ADOLPHE MENJOU - DOCUMENT DOUBLE SIGNED 07/18/1946 - HFSID 289157
ADOLPHE MENJOU Consent form authorizing the Motion Picture Relief Fund to reproduce Adolphe Menjou's signature and likeness for a series of stamps raising money for needy film industry veterans. The form is signed twice by Menjou, once as an autograph sample and again to grant permission.
Sale Price $616.25
Consent form authorizing the Motion Picture Relief Fund to reproduce Adolphe Menjou's signature and likeness for a series of stamps raising money for needy film industry veterans. The form is signed twice by Menjou, once as an autograph sample and again to grant permission. A remarkable, perfectly verified example!

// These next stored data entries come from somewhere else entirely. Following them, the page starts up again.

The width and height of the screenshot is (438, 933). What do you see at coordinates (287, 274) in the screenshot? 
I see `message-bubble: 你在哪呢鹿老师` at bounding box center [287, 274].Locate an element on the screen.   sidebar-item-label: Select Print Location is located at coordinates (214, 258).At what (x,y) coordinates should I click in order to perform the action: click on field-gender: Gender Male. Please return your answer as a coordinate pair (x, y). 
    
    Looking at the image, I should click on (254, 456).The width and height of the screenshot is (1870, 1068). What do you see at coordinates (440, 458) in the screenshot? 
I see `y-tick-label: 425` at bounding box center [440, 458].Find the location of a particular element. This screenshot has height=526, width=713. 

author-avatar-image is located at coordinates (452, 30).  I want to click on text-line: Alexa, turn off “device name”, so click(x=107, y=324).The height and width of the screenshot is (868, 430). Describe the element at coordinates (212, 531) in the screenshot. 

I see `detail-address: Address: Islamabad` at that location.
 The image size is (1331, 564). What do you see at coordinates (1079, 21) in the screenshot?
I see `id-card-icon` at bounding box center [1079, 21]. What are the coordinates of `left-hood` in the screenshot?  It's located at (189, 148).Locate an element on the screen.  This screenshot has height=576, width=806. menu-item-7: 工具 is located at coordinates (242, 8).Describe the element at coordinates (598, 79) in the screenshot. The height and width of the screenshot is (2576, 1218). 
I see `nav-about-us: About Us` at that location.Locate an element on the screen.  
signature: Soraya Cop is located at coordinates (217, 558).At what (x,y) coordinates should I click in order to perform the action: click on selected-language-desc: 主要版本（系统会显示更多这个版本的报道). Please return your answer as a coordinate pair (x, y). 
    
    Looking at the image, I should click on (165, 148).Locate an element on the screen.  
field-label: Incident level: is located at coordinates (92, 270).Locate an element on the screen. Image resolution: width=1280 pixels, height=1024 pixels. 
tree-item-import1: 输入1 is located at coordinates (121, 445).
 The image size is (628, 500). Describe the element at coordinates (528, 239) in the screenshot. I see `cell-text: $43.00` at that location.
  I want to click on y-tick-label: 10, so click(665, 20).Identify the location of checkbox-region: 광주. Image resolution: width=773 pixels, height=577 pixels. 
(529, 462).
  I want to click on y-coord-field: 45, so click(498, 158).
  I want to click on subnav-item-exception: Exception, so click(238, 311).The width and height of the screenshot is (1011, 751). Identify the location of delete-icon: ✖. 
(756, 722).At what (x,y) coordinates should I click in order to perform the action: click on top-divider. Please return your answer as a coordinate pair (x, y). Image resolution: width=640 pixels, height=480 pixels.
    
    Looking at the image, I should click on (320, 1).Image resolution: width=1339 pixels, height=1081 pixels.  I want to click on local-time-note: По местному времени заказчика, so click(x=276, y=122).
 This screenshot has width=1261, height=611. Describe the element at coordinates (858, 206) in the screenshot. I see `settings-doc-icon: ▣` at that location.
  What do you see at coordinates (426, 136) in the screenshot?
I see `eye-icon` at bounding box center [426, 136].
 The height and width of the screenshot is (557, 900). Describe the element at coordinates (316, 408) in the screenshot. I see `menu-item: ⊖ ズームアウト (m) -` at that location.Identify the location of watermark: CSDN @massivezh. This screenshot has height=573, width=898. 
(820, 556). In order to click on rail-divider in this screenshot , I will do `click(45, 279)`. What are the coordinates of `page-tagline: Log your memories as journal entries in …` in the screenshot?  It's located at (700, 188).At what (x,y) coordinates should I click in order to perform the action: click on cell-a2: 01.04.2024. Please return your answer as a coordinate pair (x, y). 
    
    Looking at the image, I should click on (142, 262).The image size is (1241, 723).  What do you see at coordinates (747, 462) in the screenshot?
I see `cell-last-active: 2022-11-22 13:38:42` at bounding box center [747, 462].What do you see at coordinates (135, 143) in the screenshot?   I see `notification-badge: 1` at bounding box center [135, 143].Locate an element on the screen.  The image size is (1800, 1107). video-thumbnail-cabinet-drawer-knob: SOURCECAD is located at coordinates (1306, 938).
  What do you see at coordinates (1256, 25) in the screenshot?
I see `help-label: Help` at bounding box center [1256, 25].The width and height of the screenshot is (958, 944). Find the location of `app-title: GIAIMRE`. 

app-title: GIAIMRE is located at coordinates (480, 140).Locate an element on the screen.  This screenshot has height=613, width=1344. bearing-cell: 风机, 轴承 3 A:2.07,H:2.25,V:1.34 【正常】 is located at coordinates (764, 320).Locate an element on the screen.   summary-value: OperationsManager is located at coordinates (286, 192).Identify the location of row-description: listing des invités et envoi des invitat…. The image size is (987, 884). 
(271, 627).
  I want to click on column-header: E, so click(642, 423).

Document signed twice: "Adolphe J. Menjou" and "Adolphe Menjou", 1 page, 8½x11. Los Angeles, California, 1946 July 18. Adolphe Menjou grants to the Motion Picture Relief Fund, Inc., its successors and assigns, the exclusive right, until December 31, 1947 to use his name, autograph, photographic likeness, or artist's sketch of the likeness, for reproduction on engraved, embossed or printed stamps, and in stamp albums, and in connection with the advertising and exploitation of these stamps and stamp albums for sale throughout the world. Stage, screen and television actor Adolphe Menjou (1890-1963) was nominated for the Academy Award for Best Actor for The Front Page (1930-1931 Academy). Known for his waxed black mustache and stylish wardrobe, he usually appeared as a dapper man-of-the world in more than 100 films, including A Woman of Paris (1923), Morocco (1930), Little Miss Marker (1934), Stage Door (1937), A Star is Born (1937) and Paths of Glory (1957). His other films include A Farewell to Arms (1932) and Pollyanna (1960), and Menjou also hosted several TV series, including My Favorite Story (1953-1954) and Target. His 1948 autobiography was appropriately titled, It Took Nine Tailors.The Motion Picture Relief Fund was founded in 1921 to assist ill and needy film industry veterans, as expressed in its motto: "We take care of our own." The fund raised money through voluntary payroll deductions and celebrity events. As President of the Fund from 1939 until his death in 1956, film and radio star Jean Hersholt conceived Hollywood Star Stamps as a fundraising method. These stamps, 468 in all, were sold at dime stores after World War II in sheets of 6-12, at 10 cents per sheet, and were an immediate hit with collectors. Now called the Motion Picture and Television Fund, the non-profit organization funds its own hospital and retirement home. It confers the Jean Hersholt Humanitarian Award annually at the Academy Awards ceremony to "an individual in the motion picture industry whose humanitarian efforts have brought credit to the industry." Three filing holes at left. Staple holes at left. Normal mailing folds. Slightly creased. Otherwise, fine condition.